Participants : Eric Lunéville, Nicolas Kielbasiewicz, Colin Chambeyron, Manh Ha Nguyen.

XLiFE++ is a new Finite Element library in C++ based on philosophy of the previous library Melina in Fortran but with new capabilities (boundary elements and discontinuous Galerkin methods, more integrated tools – in particular mesh tools – and high performance computing skills, multithread and GPU computation. It is licensed under LGPL and developed in the context of the European project SIMPOSIUM (FP7/ICT, leader CEA/LIST, from september 2011 to august 2014). There are also academic partners : IRMAR, University of Rennes and LAMA, University of Marne-la-Vallée.

In 2012, as a reminder, all development tools were set up and all fundamental and major libraries were done. In 2013, developments have sped up. The Finite Elements, the Spectral Elements and the Boundary Elements computation cores have been implemented and are currently under testing. In addition to the implementation of direct and iterative solvers, an internal eigen solver is operational and coupled to external solver libraries (Arpack++, Umfpack, ...).

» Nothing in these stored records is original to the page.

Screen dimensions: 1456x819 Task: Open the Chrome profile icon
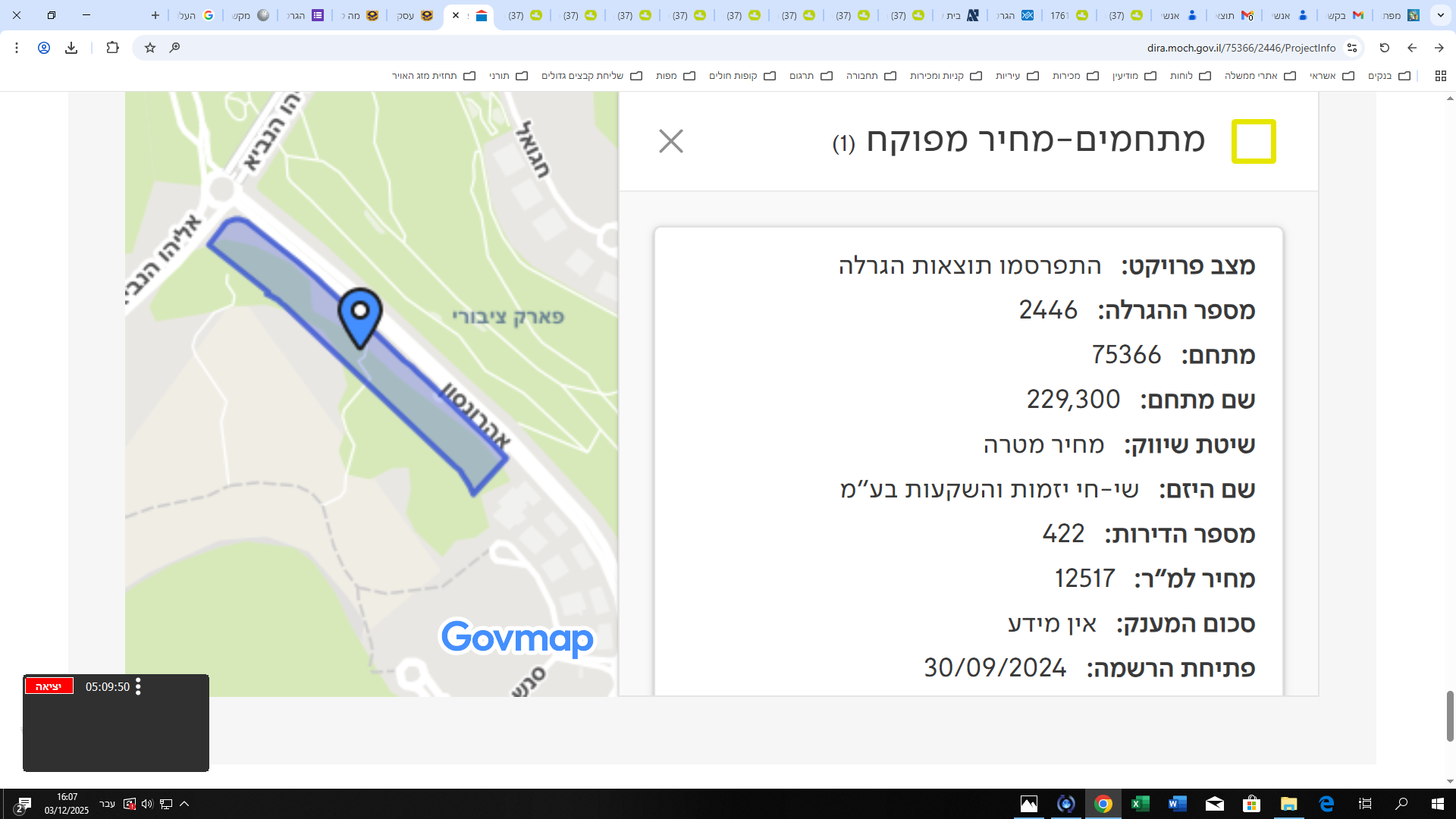coord(44,47)
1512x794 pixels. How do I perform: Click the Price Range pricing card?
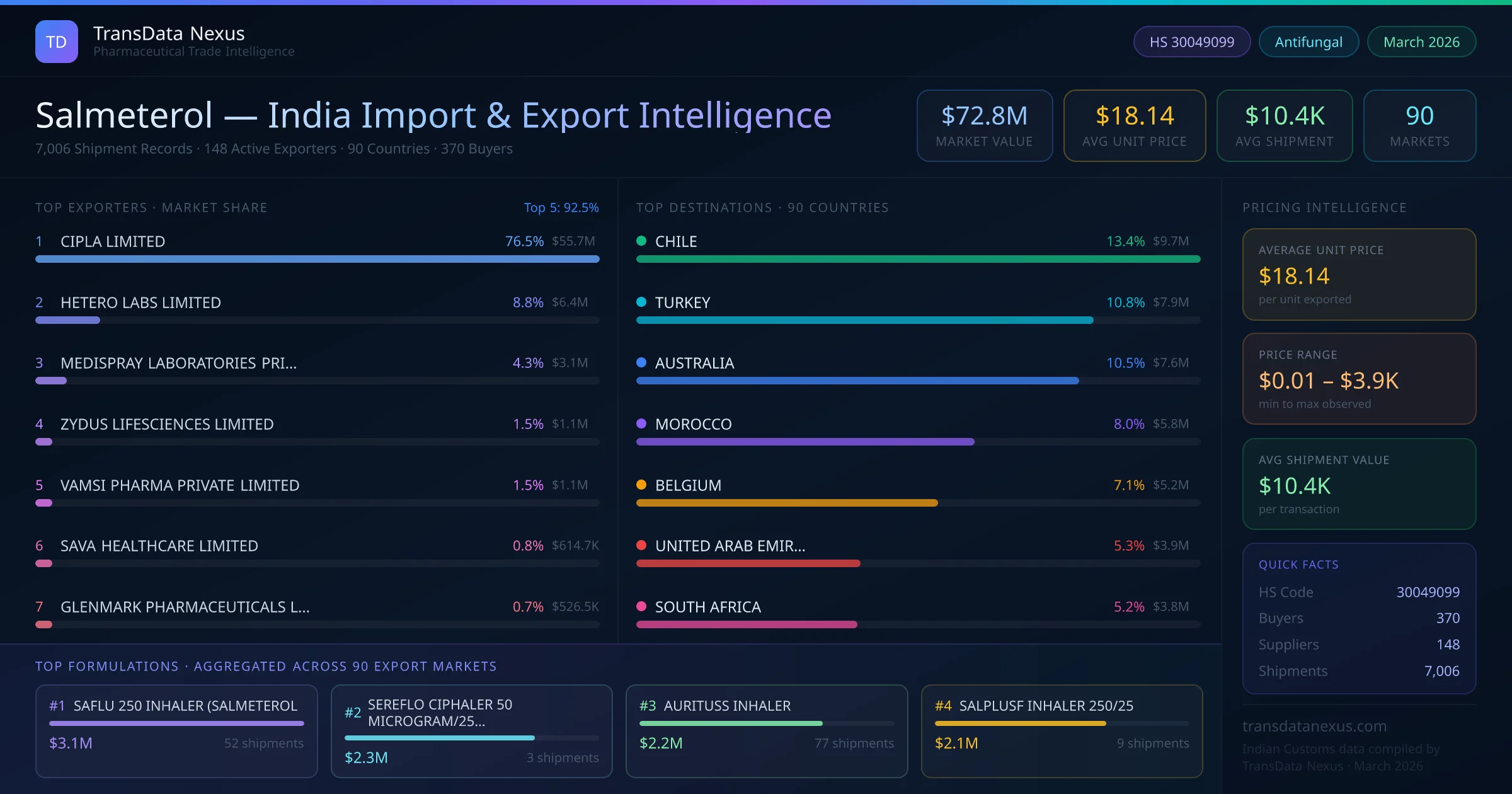point(1359,379)
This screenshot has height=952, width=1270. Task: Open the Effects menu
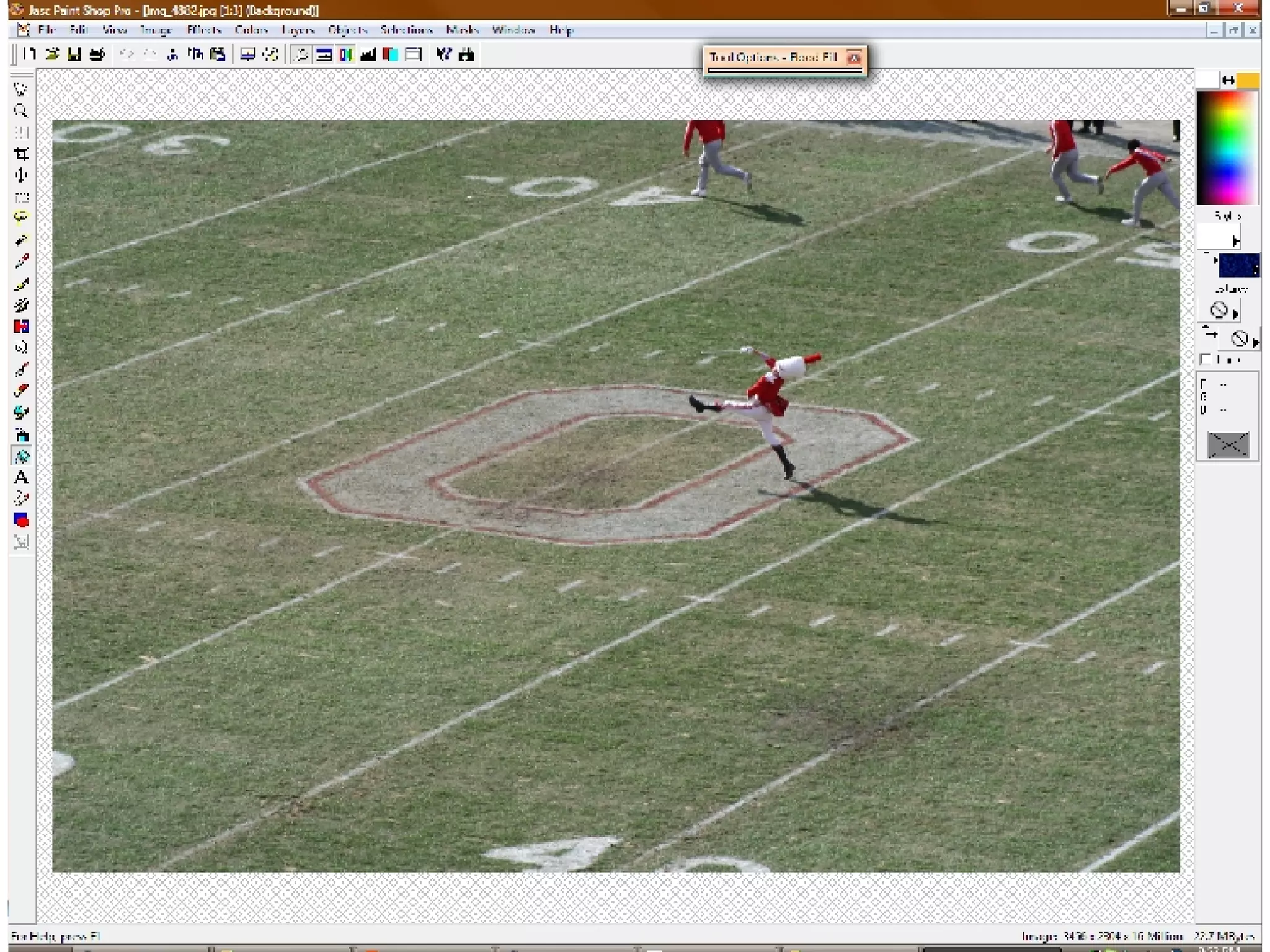tap(203, 30)
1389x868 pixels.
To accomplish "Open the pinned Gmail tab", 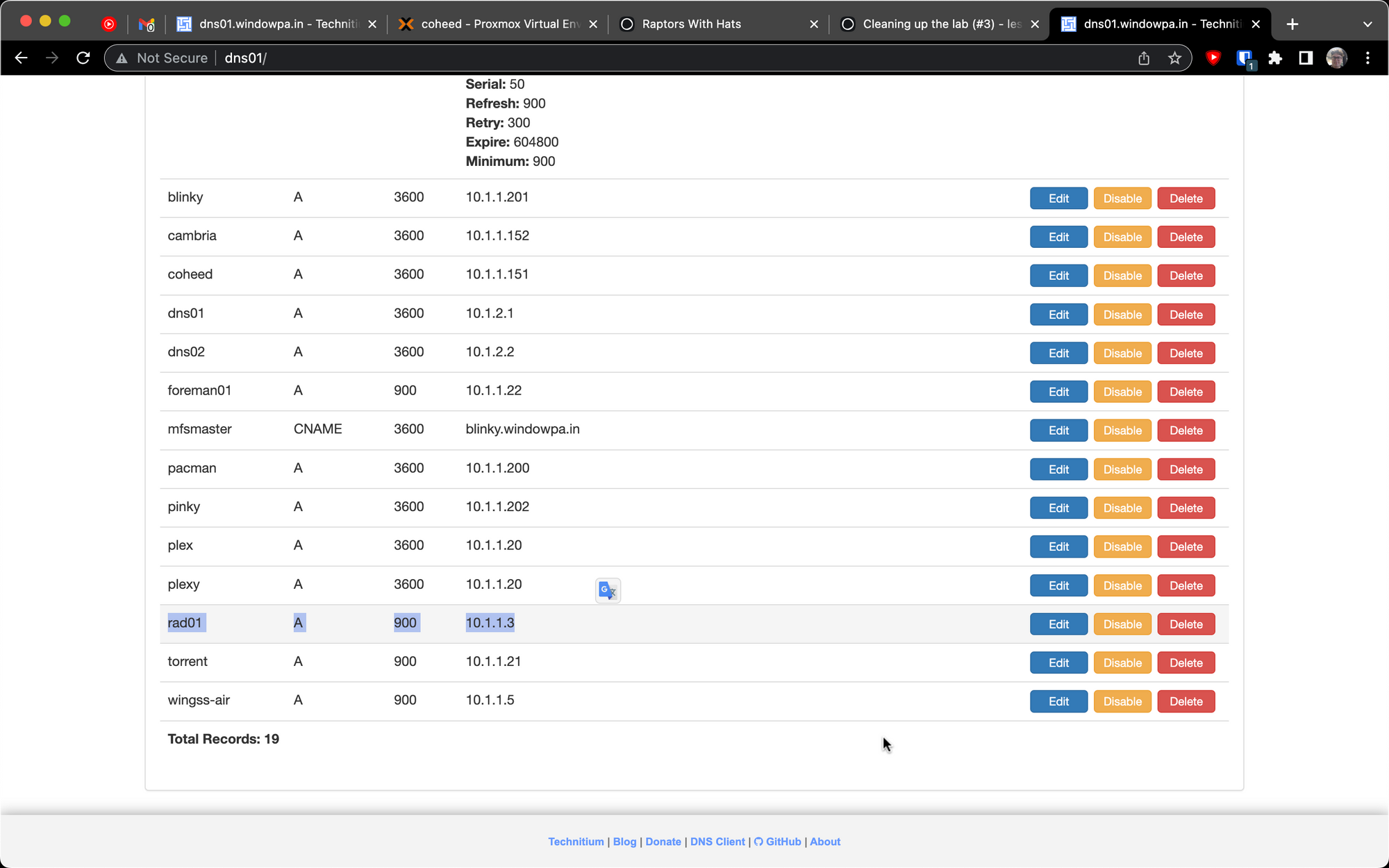I will pyautogui.click(x=146, y=24).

As far as inputs/outputs are concerned, XLiFE++ allows to export a solution to the visualization tool Paraview and to read mesh files from Gmsh , Melina and Paraview (vtk). Furthermore, mesh tools have been enriched and a C++ interface to the mesh tool Gmsh is under development. XLiFE++ can now solve the Helmholtz equation with Neumann boundary conditions in any mesh. A first version of the library should be published soon.